DATA FOR PROCESSING start

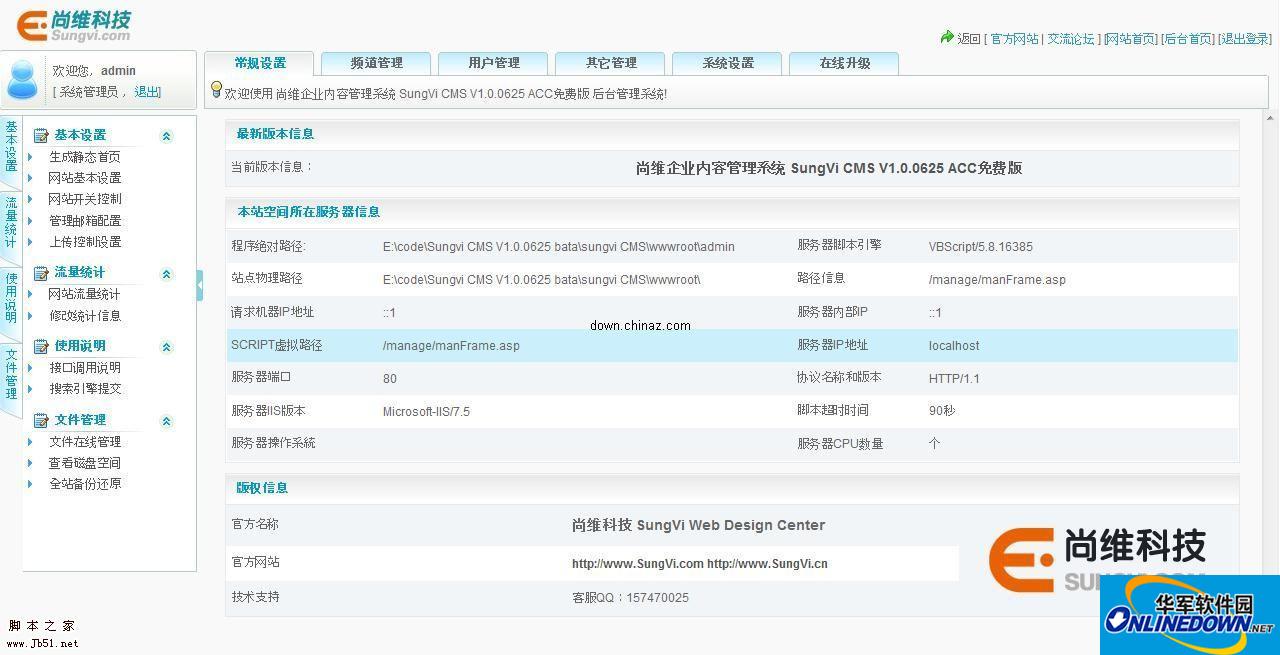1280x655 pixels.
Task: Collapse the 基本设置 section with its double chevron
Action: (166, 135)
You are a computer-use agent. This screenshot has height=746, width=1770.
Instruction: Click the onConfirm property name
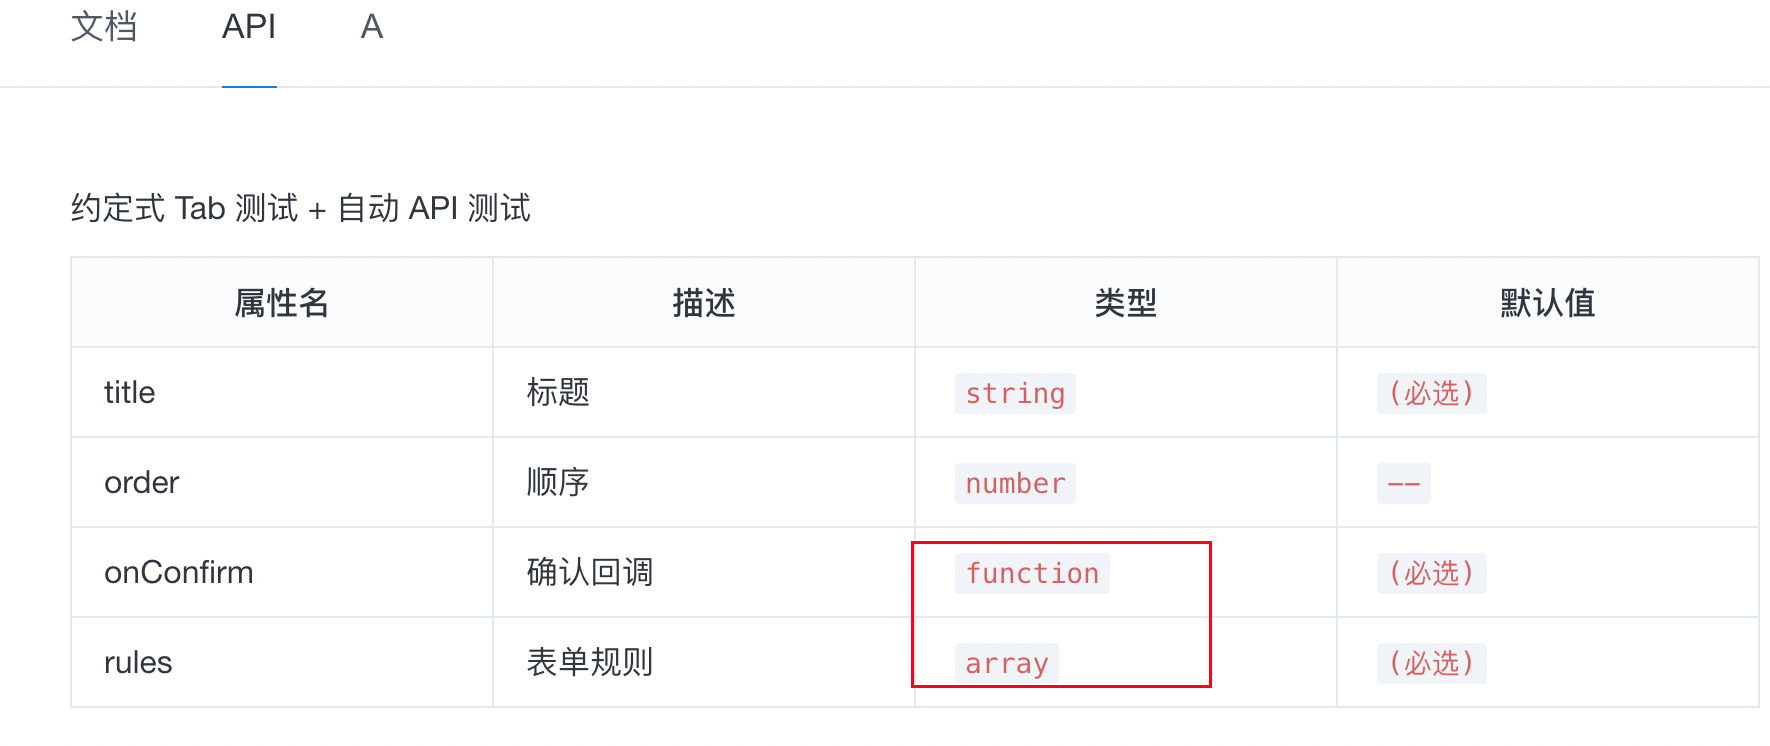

DATA FOR PROCESSING end

EXERCISE PROMPT = Render every line of the records above as a numbered list, omitting blank lines and leaving the pictures out.

SOLUTION FOR THIS EXERCISE =
1. 1280x655 pixels.
2. Task: Collapse the 基本设置 section with its double chevron
3. Action: (166, 135)
4. You are a computer-use agent. This screenshot has height=746, width=1770.
5. Instruction: Click the onConfirm property name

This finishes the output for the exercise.